[Records shown]:
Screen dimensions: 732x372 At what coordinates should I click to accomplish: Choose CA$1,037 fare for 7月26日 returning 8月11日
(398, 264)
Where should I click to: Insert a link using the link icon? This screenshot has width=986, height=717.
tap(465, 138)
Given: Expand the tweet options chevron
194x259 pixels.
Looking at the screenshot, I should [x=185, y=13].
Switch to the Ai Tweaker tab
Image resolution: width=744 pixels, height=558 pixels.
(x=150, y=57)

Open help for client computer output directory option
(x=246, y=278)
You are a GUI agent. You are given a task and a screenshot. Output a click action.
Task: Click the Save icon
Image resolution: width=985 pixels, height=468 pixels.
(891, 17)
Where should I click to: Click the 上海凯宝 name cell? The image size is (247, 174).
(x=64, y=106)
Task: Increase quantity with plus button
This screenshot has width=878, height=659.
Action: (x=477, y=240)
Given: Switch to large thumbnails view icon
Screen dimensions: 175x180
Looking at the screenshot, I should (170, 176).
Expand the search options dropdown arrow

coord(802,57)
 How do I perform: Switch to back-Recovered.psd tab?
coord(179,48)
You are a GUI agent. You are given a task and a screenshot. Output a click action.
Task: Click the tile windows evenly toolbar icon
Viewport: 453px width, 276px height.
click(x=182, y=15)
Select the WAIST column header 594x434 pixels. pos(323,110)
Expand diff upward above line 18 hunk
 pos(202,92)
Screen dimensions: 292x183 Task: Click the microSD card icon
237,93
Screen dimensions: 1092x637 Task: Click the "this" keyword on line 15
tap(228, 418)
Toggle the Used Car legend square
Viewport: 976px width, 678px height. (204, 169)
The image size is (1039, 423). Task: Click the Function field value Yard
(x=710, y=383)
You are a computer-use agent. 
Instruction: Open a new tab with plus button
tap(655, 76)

[Exercise brief]: Please rewrite the listing above with every "Screen dimensions" changed to "Display size" and everything else left as it is.

[Answer to the task]:
Display size: 732x372 At what coordinates should I click to accomplish: Choose CA$1,037 fare for 7月26日 returning 8月11日
(398, 264)
Where should I click to: Insert a link using the link icon? This screenshot has width=986, height=717.
tap(465, 138)
Given: Expand the tweet options chevron
194x259 pixels.
Looking at the screenshot, I should [x=185, y=13].
Switch to the Ai Tweaker tab
Image resolution: width=744 pixels, height=558 pixels.
(x=150, y=57)

Open help for client computer output directory option
(x=246, y=278)
You are a GUI agent. You are given a task and a screenshot. Output a click action.
Task: Click the Save icon
Image resolution: width=985 pixels, height=468 pixels.
(891, 17)
Where should I click to: Click the 上海凯宝 name cell? The image size is (247, 174).
(x=64, y=106)
Task: Increase quantity with plus button
This screenshot has width=878, height=659.
Action: (x=477, y=240)
Given: Switch to large thumbnails view icon
Display size: 175x180
Looking at the screenshot, I should (170, 176).
Expand the search options dropdown arrow

coord(802,57)
 How do I perform: Switch to back-Recovered.psd tab?
coord(179,48)
You are a GUI agent. You are given a task and a screenshot. Output a click action.
Task: Click the tile windows evenly toolbar icon
Viewport: 453px width, 276px height.
click(x=182, y=15)
Select the WAIST column header 594x434 pixels. pos(323,110)
Expand diff upward above line 18 hunk
 pos(202,92)
Display size: 292x183 Task: Click the microSD card icon
237,93
Display size: 1092x637 Task: Click the "this" keyword on line 15
tap(228, 418)
Toggle the Used Car legend square
Viewport: 976px width, 678px height. (204, 169)
The image size is (1039, 423). Task: Click the Function field value Yard
(x=710, y=383)
You are a computer-use agent. 
Instruction: Open a new tab with plus button
tap(655, 76)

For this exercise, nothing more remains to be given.